Task to complete
Omit the pictures found among the records and print everything else exactly as it stands.

*-*-*

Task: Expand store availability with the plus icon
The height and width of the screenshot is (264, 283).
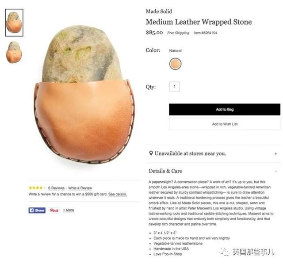Action: pyautogui.click(x=276, y=154)
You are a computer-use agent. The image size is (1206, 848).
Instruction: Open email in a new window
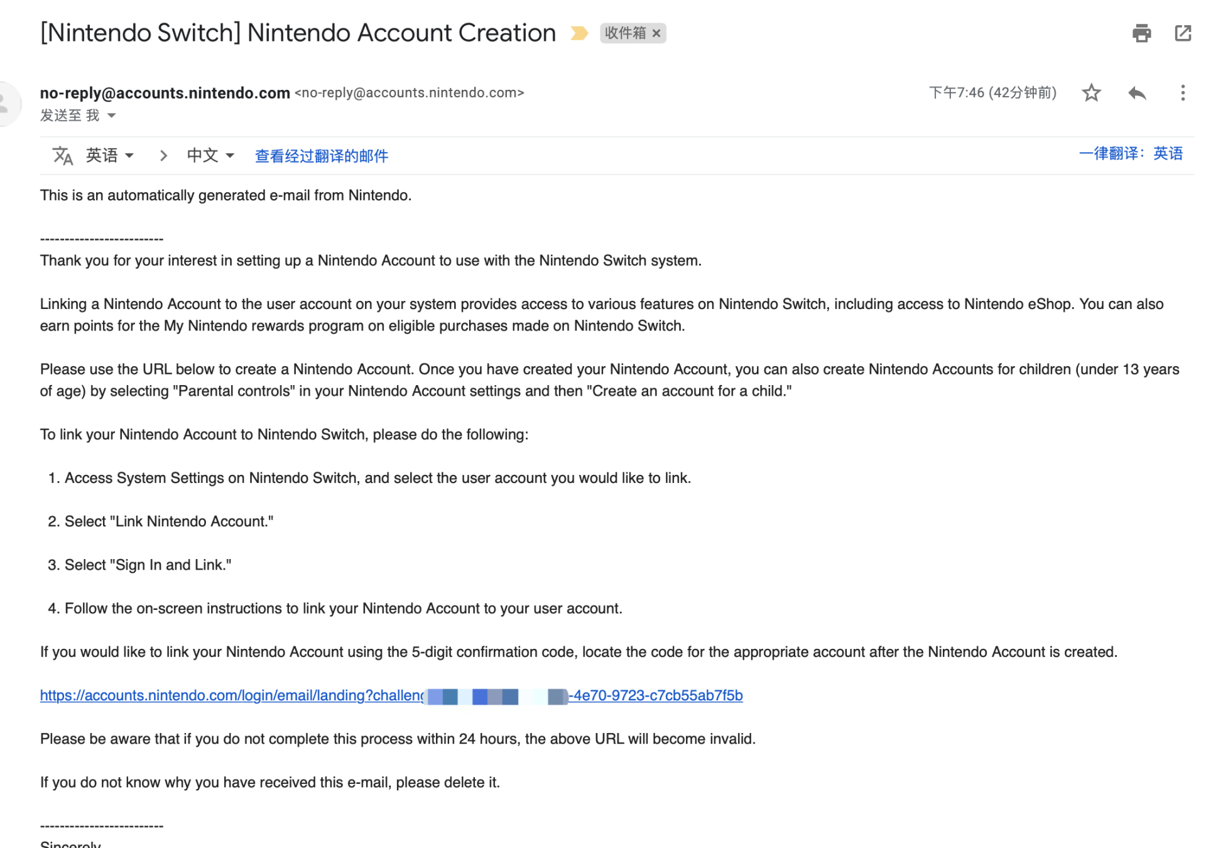click(x=1183, y=33)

*-*-*

Result
Task: Expand store availability with the plus icon
The height and width of the screenshot is (264, 283).
Action: pyautogui.click(x=276, y=154)
You are a computer-use agent. The image size is (1206, 848).
Instruction: Open email in a new window
click(x=1183, y=33)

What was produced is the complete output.